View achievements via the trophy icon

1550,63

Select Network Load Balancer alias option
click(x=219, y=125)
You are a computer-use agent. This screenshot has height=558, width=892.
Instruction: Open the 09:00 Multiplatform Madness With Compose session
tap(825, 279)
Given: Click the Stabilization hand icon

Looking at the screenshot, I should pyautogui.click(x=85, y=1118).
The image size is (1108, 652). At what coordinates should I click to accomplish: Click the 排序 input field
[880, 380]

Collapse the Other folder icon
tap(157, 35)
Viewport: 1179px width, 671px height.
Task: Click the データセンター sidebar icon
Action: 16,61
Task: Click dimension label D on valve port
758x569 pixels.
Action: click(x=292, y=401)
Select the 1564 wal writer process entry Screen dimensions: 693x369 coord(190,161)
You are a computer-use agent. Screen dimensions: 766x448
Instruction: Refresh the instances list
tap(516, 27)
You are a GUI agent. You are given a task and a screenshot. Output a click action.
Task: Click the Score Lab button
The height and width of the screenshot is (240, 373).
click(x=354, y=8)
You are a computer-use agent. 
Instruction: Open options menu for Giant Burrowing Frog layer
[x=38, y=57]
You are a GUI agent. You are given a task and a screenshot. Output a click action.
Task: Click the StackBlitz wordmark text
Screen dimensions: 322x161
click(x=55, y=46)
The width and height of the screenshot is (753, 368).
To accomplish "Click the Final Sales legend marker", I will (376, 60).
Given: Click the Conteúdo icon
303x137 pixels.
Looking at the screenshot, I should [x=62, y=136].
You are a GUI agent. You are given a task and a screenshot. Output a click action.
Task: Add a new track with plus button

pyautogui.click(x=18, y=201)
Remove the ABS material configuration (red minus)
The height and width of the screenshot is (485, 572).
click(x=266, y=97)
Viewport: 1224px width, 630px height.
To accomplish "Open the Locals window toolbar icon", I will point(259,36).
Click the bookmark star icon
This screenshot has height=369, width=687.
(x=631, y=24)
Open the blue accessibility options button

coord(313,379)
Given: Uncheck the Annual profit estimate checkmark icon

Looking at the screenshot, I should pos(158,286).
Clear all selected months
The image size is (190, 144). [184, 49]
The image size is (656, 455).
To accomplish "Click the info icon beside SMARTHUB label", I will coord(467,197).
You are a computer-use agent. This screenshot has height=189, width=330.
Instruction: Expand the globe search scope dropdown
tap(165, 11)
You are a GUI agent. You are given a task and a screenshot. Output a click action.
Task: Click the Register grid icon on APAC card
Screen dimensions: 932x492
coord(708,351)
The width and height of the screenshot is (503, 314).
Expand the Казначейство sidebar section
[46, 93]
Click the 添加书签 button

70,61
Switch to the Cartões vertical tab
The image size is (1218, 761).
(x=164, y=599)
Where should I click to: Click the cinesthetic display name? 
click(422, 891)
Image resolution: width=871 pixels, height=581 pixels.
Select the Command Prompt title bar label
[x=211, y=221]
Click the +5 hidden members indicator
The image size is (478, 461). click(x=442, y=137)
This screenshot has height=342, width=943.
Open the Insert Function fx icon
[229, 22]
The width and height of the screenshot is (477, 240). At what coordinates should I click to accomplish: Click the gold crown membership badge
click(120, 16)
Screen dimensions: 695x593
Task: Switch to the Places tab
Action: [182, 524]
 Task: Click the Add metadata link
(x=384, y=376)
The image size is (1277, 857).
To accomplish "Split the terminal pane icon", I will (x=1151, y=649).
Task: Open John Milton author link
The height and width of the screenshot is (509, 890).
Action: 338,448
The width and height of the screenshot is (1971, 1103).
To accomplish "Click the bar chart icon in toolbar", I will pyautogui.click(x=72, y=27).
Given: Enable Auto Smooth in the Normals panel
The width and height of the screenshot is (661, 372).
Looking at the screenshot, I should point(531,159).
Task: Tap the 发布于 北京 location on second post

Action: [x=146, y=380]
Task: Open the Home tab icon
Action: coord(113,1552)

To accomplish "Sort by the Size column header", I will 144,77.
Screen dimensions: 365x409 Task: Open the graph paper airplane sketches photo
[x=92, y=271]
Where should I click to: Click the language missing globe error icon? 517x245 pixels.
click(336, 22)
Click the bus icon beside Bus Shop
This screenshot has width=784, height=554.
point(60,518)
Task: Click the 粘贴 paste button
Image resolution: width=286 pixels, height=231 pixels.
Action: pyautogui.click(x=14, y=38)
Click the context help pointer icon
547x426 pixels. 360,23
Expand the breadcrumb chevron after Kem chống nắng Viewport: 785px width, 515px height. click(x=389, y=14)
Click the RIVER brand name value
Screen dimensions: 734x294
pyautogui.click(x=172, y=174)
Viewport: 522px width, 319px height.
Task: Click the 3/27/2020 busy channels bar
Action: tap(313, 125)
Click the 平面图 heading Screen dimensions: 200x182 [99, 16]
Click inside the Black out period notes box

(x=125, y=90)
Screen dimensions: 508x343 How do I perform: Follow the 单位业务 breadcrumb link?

·····

Reproduce the entries word for word, starting at the first line of the entries and stopping after the line that contains "Action: click(x=292, y=401)", with both ends included.

View achievements via the trophy icon

1550,63

Select Network Load Balancer alias option
click(x=219, y=125)
You are a computer-use agent. This screenshot has height=558, width=892.
Instruction: Open the 09:00 Multiplatform Madness With Compose session
tap(825, 279)
Given: Click the Stabilization hand icon

Looking at the screenshot, I should pyautogui.click(x=85, y=1118).
The image size is (1108, 652). At what coordinates should I click to accomplish: Click the 排序 input field
[880, 380]

Collapse the Other folder icon
tap(157, 35)
Viewport: 1179px width, 671px height.
Task: Click the データセンター sidebar icon
Action: 16,61
Task: Click dimension label D on valve port
758x569 pixels.
Action: click(x=292, y=401)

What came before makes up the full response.